Closed LevineYang closed 5 years ago
Hi @LevineYang , sorry I've been quite busy lately. I think you've understood everything properly. My first remark is that this gif may be misleading: the DQN I trained at that time (long ago) converged to a policy with a high variance in expected return. I showed a sucessful episode, but it actually crashed in about 20% of the episodes. It was still more successful than what you describe though. I've run the code again today and was able to reproduce your results. I changed a few hyperparameters and could obtain similar behaviour as I used to, so I guess this was mainly due to bad refactoring of the configuration files.
Here's an example of successful episode I obtained with current version example_episode.zip
And here is the corresponding tensorboard graph of the policy return over 2000 episodes
Thank you, Edouard!
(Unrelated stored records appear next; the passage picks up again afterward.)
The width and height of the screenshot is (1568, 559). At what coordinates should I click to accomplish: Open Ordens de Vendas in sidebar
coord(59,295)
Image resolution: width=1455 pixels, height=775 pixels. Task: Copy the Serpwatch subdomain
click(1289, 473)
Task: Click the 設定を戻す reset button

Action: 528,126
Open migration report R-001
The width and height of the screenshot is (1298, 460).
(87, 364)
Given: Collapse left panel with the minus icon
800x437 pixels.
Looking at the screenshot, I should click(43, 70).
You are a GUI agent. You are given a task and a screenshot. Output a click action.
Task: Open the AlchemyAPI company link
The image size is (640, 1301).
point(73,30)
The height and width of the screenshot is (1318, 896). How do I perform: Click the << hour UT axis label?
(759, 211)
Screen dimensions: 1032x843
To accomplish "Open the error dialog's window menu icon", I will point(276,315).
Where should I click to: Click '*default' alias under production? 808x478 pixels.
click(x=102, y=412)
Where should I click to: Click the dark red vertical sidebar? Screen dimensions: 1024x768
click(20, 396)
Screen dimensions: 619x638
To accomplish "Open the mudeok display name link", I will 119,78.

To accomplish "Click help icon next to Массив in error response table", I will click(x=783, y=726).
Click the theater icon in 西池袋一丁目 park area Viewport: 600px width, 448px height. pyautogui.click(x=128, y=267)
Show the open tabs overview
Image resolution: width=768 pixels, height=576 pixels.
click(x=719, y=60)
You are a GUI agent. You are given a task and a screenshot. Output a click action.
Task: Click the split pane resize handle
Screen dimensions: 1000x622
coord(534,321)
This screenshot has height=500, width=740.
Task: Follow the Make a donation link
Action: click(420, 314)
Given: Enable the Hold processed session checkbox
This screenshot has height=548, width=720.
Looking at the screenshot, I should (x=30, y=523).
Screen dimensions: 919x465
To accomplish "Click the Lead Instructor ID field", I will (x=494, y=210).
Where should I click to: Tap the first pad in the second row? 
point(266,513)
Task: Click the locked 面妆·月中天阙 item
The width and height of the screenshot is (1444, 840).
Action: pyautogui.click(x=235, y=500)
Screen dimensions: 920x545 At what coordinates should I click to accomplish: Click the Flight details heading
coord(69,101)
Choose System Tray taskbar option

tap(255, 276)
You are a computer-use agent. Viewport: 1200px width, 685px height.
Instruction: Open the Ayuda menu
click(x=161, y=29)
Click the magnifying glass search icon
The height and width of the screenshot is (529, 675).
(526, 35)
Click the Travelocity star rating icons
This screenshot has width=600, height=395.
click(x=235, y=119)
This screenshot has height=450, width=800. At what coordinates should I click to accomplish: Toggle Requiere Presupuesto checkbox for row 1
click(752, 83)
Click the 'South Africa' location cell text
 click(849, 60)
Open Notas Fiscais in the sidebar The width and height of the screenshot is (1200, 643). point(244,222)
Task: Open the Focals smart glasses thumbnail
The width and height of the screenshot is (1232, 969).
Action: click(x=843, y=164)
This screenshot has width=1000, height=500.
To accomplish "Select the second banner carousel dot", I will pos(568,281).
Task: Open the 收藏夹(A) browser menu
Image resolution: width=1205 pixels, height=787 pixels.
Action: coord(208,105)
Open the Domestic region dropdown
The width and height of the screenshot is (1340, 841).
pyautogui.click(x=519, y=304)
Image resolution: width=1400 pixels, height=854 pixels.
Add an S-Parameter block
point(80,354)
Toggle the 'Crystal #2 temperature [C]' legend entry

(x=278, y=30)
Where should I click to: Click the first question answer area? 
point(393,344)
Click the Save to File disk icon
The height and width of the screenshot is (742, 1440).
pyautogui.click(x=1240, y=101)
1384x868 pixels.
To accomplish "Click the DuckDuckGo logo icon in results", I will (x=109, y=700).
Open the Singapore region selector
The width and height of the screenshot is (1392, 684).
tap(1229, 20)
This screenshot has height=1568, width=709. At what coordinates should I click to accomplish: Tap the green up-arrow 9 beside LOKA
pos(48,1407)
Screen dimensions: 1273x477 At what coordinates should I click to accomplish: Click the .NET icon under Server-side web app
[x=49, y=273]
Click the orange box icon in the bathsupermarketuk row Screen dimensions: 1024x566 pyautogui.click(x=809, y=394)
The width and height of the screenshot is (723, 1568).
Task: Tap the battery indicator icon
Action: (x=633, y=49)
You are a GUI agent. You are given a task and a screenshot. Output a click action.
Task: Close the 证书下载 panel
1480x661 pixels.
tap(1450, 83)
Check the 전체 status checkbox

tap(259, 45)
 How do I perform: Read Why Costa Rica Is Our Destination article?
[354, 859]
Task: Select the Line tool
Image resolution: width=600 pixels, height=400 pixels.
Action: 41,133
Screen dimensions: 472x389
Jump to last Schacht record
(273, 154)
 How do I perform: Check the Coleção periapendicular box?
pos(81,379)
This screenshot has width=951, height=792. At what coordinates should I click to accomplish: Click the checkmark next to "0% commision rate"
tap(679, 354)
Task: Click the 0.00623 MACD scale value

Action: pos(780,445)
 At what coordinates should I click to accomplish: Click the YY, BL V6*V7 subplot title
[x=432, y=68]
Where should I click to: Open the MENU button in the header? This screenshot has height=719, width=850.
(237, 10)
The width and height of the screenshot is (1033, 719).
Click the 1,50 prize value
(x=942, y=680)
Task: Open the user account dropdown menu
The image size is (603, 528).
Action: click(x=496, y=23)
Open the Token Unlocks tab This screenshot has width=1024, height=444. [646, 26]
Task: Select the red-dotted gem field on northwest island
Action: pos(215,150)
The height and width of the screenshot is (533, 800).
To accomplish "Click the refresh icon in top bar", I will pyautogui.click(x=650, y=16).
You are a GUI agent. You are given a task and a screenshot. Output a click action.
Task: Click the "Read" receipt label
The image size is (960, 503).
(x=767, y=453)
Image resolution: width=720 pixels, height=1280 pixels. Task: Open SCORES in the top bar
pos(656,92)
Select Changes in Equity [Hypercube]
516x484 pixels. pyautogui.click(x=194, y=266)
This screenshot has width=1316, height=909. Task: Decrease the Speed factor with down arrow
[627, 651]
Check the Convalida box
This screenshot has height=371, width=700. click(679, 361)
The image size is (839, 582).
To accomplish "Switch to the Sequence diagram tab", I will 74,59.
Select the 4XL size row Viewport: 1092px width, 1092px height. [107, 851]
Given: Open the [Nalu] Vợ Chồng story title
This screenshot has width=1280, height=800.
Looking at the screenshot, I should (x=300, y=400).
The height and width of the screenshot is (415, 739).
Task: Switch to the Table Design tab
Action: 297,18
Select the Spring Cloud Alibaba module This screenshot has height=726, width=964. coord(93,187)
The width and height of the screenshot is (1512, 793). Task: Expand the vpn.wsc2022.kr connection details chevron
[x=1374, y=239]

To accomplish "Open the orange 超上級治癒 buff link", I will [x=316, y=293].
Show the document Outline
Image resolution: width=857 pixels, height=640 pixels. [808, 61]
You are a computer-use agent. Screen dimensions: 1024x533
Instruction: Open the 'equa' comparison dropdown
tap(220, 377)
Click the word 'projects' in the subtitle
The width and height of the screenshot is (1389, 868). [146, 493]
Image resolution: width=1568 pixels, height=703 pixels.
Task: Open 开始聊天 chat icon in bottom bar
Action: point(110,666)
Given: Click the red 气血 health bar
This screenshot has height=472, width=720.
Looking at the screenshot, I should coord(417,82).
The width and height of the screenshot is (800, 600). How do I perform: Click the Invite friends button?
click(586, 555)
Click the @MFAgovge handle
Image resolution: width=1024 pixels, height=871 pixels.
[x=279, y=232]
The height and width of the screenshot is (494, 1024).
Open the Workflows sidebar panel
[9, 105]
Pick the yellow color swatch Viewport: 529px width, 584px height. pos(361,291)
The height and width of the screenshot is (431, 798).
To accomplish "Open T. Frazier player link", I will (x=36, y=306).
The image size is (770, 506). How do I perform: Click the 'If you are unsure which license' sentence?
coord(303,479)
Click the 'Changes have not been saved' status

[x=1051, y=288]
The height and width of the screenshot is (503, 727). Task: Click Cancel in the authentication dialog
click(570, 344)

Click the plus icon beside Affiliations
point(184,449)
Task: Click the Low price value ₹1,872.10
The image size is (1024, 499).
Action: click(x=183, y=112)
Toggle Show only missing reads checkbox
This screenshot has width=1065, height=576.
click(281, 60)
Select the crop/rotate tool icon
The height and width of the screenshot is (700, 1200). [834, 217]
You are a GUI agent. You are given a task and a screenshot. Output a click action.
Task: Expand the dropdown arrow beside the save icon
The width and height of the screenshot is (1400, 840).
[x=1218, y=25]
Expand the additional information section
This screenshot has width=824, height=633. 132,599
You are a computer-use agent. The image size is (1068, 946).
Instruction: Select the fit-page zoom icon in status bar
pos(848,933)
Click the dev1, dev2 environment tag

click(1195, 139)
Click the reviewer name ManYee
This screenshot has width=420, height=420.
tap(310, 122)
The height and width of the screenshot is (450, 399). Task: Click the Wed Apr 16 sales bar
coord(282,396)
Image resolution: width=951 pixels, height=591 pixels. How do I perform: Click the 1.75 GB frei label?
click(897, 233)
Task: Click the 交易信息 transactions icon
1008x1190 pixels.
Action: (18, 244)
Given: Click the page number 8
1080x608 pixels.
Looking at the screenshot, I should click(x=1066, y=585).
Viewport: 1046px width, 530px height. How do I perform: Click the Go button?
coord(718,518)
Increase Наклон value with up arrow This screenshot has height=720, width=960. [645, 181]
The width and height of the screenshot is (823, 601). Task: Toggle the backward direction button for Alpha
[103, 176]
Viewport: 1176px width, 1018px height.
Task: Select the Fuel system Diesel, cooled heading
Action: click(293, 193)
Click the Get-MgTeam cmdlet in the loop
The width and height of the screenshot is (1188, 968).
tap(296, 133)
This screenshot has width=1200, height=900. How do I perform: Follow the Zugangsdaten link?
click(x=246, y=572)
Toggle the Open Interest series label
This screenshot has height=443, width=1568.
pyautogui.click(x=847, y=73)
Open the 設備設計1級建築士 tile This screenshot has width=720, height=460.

The result can be reproduced by following your suggestion!
Hi Eleurent,
Even I was trying to replicate the gif, and found this issue. However, I am unable to find "baseline.json" configuration for the DQN agent , which has been mentioned in these issues. Maybe the repository has evolved. Can you maybe tell me, which configuration corresponds to the baseline.json now or the example video?
Hi @skynox03 ,
The repository has indeed evolved, and I think that the previous baseline.json
is now dqn.json
. But you will probably get better results with dueling_ddqn.json
or even ego_attention.json
.
Hi Edouard Leurent, it is a great project for Rlers. But now I encountered a problem, when I do "python scripts/experiments.py evaluate scripts/configs/HighwayEnv/env.json scripts/configs/HighwayEnv/agents/DQNAgent/baseline.json --train --episodes=2000", the score slowly converges to about 30 like:
"[INFO] Episode 595 score: 30.1 [INFO] Episode 596 score: 29.8 [INFO] Episode 597 score: 30.7 [INFO] Episode 598 score: 29.1 [INFO] Episode 599 score: 30.3 [INFO] Episode 600 score: 29.9 [INFO] Episode 601 score: 30.7 [INFO] Episode 602 score: 30.5 [INFO] Episode 603 score: 30.0 [INFO] Episode 604 score: 29.0"
But everytime when the video begin to record the vehicle running, it run into another car or cannot accelerate to overtake. So is this baseline.json for the GIF you add in highway-env repo? or I misunderstand something?
I appreciated if you can give me any suggestion. Thank you!